УСЛОВИЕ ЗАДАНИЯ -
Ответьте на вопросы по отрывку о нарциссическом расстройстве личности:
1. Какой подход может стать лечением выбора, если психотерапия, сфокусированная на переносе, пациенту противопоказана?
2. Что, кроме нарциссического расстройства личности, включает синдром злокачественного нарциссизма?
3. Какой уровень тяжести особо выделен в последнем абзаце?

ВЫБРАННЫЙ ОТРЫВОК -
..........

Все эти тяжёлые нарциссические пациенты могут ответить на психоаналитическую психотерапию, сфокусированную на переносе, если только этот подход для них не противопоказан из-за индивидуальных особенностей. В таком случае лечением выбора может быть более поддерживающий подход или когнитивно-поведенческий подход (Levy et al., 2005). Пациенты, у которых антисоциальное поведение большей частью пассивное и паразитирующее, представляют меньше опасности для себя и для терапевта, чем те, которые демонстрируют тяжёлые суицидальные или парасуицидальные варианты поведения или агрессивные атаки на окружающих. Агрессия против других или против себя типична для антисоциального поведения агрессивного типа, в особенности когда эти пациенты соответствуют критериям синдрома злокачественного нарциссизма. Синдром злокачественного нарциссизма включает, вдобавок к нарциссическому расстройству личности, выраженное антисоциальное поведение, выраженные параноидные тенденции, а также эго-синтонную агрессию, направленную на себя или на других.

Итак, давайте вкратце перечислим доминирующие особенности нарциссического расстройства личности в их типичном проявлении, в особенности, на втором или умеренном уровне тяжести (Kernberg, 1997).

..........

ОТОБРАННЫЕ ДАННЫЕ -
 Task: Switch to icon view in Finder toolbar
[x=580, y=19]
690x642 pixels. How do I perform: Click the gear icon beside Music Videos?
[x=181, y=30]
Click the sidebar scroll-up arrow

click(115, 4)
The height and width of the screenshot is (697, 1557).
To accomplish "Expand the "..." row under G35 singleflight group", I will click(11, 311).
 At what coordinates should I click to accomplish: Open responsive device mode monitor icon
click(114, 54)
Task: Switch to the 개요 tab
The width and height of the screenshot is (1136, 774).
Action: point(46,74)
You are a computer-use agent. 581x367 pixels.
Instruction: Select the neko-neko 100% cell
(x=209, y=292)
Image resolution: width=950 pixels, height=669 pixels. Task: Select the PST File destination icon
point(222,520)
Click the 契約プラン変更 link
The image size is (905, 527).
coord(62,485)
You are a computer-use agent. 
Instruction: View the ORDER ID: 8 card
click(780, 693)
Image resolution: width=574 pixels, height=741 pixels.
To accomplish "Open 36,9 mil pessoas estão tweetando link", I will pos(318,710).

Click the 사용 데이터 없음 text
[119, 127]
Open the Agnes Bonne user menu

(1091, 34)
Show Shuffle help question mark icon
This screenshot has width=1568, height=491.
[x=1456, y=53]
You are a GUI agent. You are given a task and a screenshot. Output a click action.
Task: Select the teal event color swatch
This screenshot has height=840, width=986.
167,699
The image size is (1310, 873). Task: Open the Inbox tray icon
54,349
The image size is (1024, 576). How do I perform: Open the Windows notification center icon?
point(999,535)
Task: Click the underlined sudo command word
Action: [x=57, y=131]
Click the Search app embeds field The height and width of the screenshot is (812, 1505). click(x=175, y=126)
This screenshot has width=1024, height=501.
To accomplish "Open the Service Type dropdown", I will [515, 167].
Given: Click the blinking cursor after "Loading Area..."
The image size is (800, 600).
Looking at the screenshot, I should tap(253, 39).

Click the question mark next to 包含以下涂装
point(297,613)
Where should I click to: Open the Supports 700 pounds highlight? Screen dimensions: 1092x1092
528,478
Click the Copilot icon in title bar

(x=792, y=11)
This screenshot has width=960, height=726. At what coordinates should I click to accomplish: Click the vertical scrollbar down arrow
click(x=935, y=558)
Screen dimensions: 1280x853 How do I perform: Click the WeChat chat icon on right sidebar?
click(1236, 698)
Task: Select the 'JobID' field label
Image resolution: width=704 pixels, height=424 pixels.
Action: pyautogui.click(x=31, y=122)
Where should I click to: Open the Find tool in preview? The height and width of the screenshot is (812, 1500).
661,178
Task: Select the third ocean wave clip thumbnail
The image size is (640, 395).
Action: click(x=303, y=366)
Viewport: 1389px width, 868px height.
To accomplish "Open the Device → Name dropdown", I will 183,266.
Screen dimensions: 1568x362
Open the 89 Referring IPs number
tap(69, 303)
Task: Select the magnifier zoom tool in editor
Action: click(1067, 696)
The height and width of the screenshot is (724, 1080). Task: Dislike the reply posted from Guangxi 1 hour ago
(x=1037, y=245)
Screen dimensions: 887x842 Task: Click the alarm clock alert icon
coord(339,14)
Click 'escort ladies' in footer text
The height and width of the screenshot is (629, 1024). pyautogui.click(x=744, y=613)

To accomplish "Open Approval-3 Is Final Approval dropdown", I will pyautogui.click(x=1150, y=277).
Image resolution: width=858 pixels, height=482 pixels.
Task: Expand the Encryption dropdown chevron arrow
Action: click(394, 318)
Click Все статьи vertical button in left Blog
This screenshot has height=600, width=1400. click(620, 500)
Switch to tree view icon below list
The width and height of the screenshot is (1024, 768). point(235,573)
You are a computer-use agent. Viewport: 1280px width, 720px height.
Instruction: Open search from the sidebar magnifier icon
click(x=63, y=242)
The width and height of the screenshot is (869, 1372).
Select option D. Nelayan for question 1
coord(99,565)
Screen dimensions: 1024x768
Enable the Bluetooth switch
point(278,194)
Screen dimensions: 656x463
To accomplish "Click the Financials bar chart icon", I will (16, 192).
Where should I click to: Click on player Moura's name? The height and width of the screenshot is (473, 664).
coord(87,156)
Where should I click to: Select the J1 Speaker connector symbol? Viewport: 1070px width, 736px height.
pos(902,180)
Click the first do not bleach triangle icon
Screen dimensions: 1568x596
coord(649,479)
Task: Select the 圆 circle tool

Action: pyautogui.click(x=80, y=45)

..........

РЕШЕНИЕ ЗАДАЧИ -
1. Более поддерживающий подход или когнитивно-поведенческий подход.
2. Выраженное антисоциальное поведение, выраженные параноидные тенденции и эго-синтонную агрессию, направленную на себя или на других.
3. Второй, или умеренный, уровень тяжести.